Creating Ruby bindings for a library as large as OpenCV (with thousands of classes, functions, and enums) by hand would be impractical. Instead, the bindings are generated automatically using:

  1. ffi-clang - Parses C++ headers to extract API information
  2. ruby-bindgen - Generates Rice binding code from parsed headers
  3. Rice - Runtime library that connects C++ and Ruby

The Generation Pipeline

┌─────────────────┐     ┌──────────────┐     ┌─────────────────┐
│  OpenCV C++     │────▶│  ffi-clang   │────▶│  ruby-bindgen   │
│  Headers        │     │  (Parser)    │     │  (Generator)    │
└─────────────────┘     └──────────────┘     └─────────────────┘
                                                      │
                                                      ▼
                                             ┌─────────────────┐
                                             │  Rice C++       │
                                             │  Binding Code   │
                                             └─────────────────┘
                                                      │
                                                      ▼
                                             ┌─────────────────┐
                                             │  CMake Build    │────▶  opencv_ruby.so
                                             └─────────────────┘

ffi-clang

ffi-clang provides Ruby bindings to libclang, LLVM's C interface for parsing C/C++ code. It allows ruby-bindgen to:

  • Parse OpenCV's header files
  • Extract class definitions, methods, and their signatures
  • Understand inheritance hierarchies
  • Process enums and constants
  • Handle templates and type aliases

Using libclang ensures accurate parsing of complex C++ constructs that would be difficult to handle with regex-based approaches.

ruby-bindgen

ruby-bindgen is a code generator that takes the parsed C++ API information and produces Rice binding code. It handles:

  • Class bindings - Creating Ruby classes that wrap C++ classes
  • Method mappings - Converting C++ methods to Ruby methods with proper argument handling
  • Type conversions - Managing conversions between Ruby and C++ types
  • Enum generation - Creating Ruby constants from C++ enums
  • Naming conventions - Converting camelCase to snake_case

Configuration

ruby-bindgen uses a YAML configuration file to customize the generation:

namespaces:
  - name: cv
    ruby_name: Cv

types:
  - cpp_name: cv::Mat
    ruby_name: Mat

methods:
  - cpp_name: cvtColor
    ruby_name: cvt_color

This allows fine-grained control over how C++ APIs are exposed to Ruby.

Rice

Rice is a C++ library that simplifies writing Ruby extensions.
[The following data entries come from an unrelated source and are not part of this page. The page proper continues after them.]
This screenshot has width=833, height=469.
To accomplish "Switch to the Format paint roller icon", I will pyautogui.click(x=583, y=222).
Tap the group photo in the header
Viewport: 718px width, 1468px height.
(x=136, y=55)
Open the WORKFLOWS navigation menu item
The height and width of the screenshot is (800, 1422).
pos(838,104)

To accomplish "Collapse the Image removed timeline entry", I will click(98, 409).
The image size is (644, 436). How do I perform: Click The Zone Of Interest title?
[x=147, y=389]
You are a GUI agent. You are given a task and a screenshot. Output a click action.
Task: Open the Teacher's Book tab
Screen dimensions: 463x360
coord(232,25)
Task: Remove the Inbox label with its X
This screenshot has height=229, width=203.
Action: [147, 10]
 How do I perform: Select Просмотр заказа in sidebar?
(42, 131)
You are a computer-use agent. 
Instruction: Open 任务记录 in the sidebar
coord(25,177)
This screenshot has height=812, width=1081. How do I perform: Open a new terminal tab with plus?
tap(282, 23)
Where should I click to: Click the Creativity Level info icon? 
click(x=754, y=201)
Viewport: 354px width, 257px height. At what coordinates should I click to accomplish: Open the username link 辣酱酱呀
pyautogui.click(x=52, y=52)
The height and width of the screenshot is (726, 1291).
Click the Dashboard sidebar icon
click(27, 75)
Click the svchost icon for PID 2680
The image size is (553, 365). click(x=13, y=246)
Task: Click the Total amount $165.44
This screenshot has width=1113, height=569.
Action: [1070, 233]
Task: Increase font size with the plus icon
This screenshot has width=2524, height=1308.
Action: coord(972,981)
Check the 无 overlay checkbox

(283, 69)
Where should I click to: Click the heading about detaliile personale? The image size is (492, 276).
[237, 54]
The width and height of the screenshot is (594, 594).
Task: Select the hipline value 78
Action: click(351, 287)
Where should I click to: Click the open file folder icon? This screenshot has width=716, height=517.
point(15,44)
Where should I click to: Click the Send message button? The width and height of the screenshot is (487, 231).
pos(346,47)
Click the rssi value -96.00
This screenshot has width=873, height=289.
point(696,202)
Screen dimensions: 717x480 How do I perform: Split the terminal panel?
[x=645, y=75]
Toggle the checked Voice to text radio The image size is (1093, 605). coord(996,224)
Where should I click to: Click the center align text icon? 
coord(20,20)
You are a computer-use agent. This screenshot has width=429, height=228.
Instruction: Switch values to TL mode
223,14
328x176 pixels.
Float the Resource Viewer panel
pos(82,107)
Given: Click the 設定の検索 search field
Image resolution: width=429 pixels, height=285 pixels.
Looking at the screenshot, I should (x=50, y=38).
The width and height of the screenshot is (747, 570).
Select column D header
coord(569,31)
It provides:

  • Type-safe bindings - Template-based approach catches errors at compile time
  • Automatic type conversion - Handles common Ruby ↔ C++ type conversions
  • Exception handling - Converts C++ exceptions to Ruby exceptions
  • Memory management - Integrates with Ruby's garbage collector

Example Rice Binding

Here's what generated Rice code looks like:

#include <rice/rice.hpp>
#include <opencv2/core.hpp>

void Init_opencv_core() {
  Rice::Module rb_mCv = Rice::define_module("Cv");

  Rice::define_class_under<cv::Mat>(rb_mCv, "Mat")
    .define_constructor(Rice::Constructor<cv::Mat>())
    .define_constructor(Rice::Constructor<cv::Mat, int, int, int>(),
      Rice::Arg("rows"), Rice::Arg("cols"), Rice::Arg("type"))
    .define_method("rows", &cv::Mat::rows)
    .define_method("cols", &cv::Mat::cols)
    .define_method("empty?", &cv::Mat::empty)
    .define_method("clone", &cv::Mat::clone);
}

Rice handles:

  • Wrapping the cv::Mat C++ class
  • Exposing constructors with named arguments
  • Converting method names to Ruby conventions
  • Managing object lifetime

Regenerating Bindings

To regenerate the bindings (if you're developing opencv-ruby):

  1. Install dependencies: bash gem install ffi-clang ruby-bindgen

  2. Ensure LLVM/Clang is installed (for libclang)

  3. Run the generator: bash ruby-bindgen --config opencv.yaml --output ext/opencv2

  4. Rebuild the extension (see Building with CMake)

Why Not FFI?

While Ruby's FFI gem is popular for creating bindings, it's designed for C libraries, not C++. OpenCV's API relies heavily on:

  • Classes and inheritance
  • Method overloading
  • Templates
  • Exceptions
  • RAII (Resource Acquisition Is Initialization)

Rice handles all of these C++ features, making it the right choice for OpenCV bindings.